Bundeswirtschaftsministerin Katherina Reiche (CDU) hat ihre ursprünglichen Pläne für Einschnitte bei der Förderung erneuerbarer Energien in mehreren Punkten abgeschwächt. Das geht aus Gesetzentwürfen ihres Ministeriums hervor, die am Freitagabend zur Anhörung an Länder und Verbände verschickt wurden. Diese haben bis zum 22. Juli Zeit zur Stellungnahme. Das Kabinett will die Gesetze voraussichtlich am 29. Juli beschließen.

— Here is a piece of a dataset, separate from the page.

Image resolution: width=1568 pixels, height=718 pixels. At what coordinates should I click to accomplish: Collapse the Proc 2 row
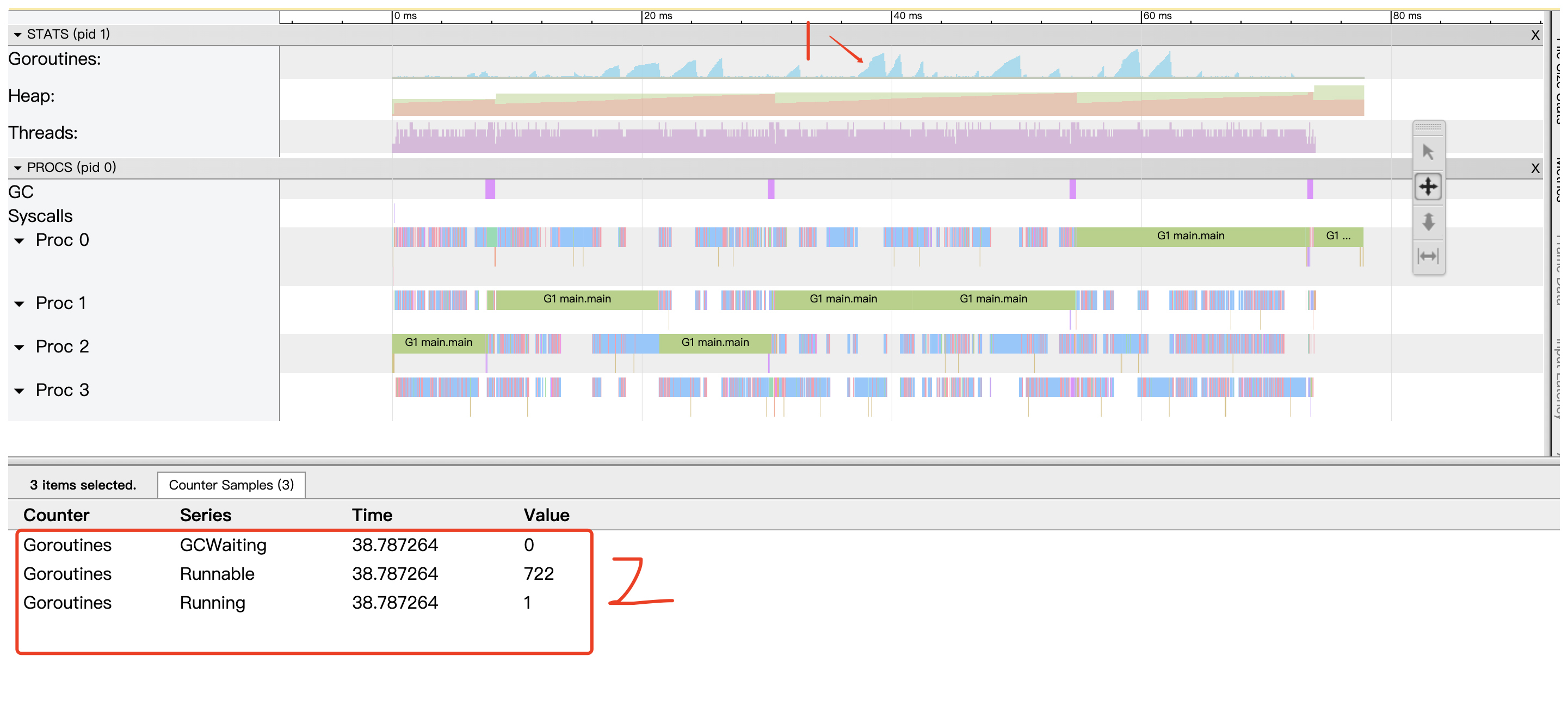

Einigung bei Novelle des Erneuerbare-Energien-Gesetzes und Netzpaket
Nach monatelangen Abstimmungen innerhalb der Bundesregierung wurde nun eine Einigung bei der Novelle des Erneuerbare-Energien-Gesetzes (EEG) und beim Netzpaket erzielt. Insbesondere Finanzminister Lars Klingbeil (SPD) und Umweltminister Carsten Schneider (SPD) hatten sich gegen zentrale Passagen aus Reiches ursprünglichen Gesetzentwürfen gestellt. Bei den beiden Gesetzen handelt es sich um die zentralen Maßnahmen, die Energiewende grundlegend zu verändern. Ziel ist insbesondere die Begrenzung der Kosten.
Betroffene Bereiche: Kleine Solaranlagen auf Hausdächern
Betroffen sind unter anderem neue kleine Solaranlagen auf Hausdächern. Die bisherige feste Einspeisevergütung soll für sie schrittweise auslaufen. Hausbesitzer, die ab 2027 eine neue Solaranlage mit weniger als 50 Kilowatt Leistung installieren, erhalten nur noch drei Jahre eine feste Zahlung vom Netzbetreiber. Danach müssen sie den Strom direkt vermarkten.
„Die Abschwächung der Kürzungspläne ist ein wichtiger Schritt, um die Akzeptanz der Energiewende zu sichern“, erklärte ein Sprecher des Bundeswirtschaftsministeriums. Allerdings betonte er auch, dass die Kostendämpfung weiterhin Priorität habe. Die genauen Auswirkungen auf die Solarbranche und die Verbraucher werden derzeit analysiert.